Als Ik dus deze tekst als woord tot u en de gezamenlijke gelovige mensheid richt, dan koos Ik hem daarom uit, omdat Ik u als voorbeeld de man voor ogen kan brengen, die u bovenal moet navolgen.

Ook Johannes, als gepersonifieerde liefde, is een gids en leidster van de eerste orde aan de geestelijke hemel; maar om aan hem gelijk te worden en zijn bijnaam "Mijn geliefde" te verdienen, moet u allereerst de school van Petrus doorlopen, en deze school is voor u de wereld met haar verzoekingen.

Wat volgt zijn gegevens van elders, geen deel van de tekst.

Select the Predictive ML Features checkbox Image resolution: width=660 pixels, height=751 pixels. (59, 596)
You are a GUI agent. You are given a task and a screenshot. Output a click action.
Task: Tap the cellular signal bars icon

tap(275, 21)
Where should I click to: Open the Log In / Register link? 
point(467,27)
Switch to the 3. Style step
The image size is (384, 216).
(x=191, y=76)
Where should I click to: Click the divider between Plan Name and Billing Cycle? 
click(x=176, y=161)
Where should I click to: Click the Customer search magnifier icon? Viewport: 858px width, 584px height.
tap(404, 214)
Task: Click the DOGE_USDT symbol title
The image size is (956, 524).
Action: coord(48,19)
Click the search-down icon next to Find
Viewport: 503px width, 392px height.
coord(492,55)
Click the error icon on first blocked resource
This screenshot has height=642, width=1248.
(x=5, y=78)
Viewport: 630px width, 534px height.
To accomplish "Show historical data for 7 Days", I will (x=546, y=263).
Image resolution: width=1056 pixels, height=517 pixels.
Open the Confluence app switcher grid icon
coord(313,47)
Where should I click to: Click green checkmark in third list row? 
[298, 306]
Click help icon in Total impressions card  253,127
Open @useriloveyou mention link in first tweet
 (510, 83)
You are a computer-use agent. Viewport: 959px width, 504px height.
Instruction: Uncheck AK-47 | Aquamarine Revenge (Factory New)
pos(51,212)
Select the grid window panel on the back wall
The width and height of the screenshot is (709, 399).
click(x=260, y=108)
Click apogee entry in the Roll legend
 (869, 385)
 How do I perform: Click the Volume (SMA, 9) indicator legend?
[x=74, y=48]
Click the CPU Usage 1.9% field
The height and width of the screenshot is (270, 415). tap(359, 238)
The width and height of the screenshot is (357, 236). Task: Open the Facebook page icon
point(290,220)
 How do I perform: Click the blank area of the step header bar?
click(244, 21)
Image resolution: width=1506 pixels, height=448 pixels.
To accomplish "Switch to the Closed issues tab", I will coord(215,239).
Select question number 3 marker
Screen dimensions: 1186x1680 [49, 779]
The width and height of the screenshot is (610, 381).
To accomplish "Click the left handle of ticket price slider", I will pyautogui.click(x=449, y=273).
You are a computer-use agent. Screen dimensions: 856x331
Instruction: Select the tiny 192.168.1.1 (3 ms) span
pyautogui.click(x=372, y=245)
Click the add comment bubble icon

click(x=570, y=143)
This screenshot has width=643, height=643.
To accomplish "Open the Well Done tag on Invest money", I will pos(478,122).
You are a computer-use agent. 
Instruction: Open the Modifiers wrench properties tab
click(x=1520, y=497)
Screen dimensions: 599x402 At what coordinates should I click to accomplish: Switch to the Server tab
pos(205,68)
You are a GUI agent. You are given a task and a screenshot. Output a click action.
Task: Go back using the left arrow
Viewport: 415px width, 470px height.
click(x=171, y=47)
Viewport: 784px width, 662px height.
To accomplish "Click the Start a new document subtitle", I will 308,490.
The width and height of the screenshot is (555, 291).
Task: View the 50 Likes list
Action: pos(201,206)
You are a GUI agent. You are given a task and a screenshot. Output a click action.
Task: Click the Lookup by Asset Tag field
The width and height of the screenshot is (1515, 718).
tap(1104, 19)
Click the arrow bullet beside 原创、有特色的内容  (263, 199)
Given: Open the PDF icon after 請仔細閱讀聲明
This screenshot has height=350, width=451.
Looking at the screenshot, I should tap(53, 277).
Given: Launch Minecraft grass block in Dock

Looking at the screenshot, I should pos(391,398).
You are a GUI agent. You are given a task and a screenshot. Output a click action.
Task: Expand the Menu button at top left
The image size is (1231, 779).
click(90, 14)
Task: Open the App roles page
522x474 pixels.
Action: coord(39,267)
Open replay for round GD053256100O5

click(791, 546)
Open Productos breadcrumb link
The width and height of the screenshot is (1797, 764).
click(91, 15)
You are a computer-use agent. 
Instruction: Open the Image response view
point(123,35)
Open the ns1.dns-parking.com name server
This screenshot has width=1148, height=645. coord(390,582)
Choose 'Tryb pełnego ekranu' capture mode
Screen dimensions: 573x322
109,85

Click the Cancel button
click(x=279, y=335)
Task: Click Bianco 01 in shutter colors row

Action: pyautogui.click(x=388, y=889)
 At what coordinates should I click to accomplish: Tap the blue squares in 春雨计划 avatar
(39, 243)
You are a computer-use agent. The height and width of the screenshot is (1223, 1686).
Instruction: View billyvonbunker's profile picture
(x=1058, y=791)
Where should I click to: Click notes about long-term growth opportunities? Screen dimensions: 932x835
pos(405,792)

Tussen de klippen van de wereld, waar alle mogelijke omstandig­heden en gebeurtenissen ertoe bijdragen juist dat mooi, aangenaam en bijzonder belangrijk te vinden, wat slechts uiterlijk glanst, maar geen duurzaamheid, doch vergankelijkheid in zich bergt, juist temidden van deze verzoekingen moet uw geloof en vertrouwen zich allereerst ver­sterken. Juist daar kunt u het beste zien, hoe gebrekkig u bent en op wat voor zwakke voeten uw eigen morele kracht staat. Midden in het wereldse gebeuren zijn het deze twee hoofdsectoren, die u steeds voor ogen moet houden: Mijn almacht en uw onmacht! Anders is het onmogelijk om tot de rust van Johannes te komen, die alleen maar liefde en kinderlijke, innige verering voor Mij voelde.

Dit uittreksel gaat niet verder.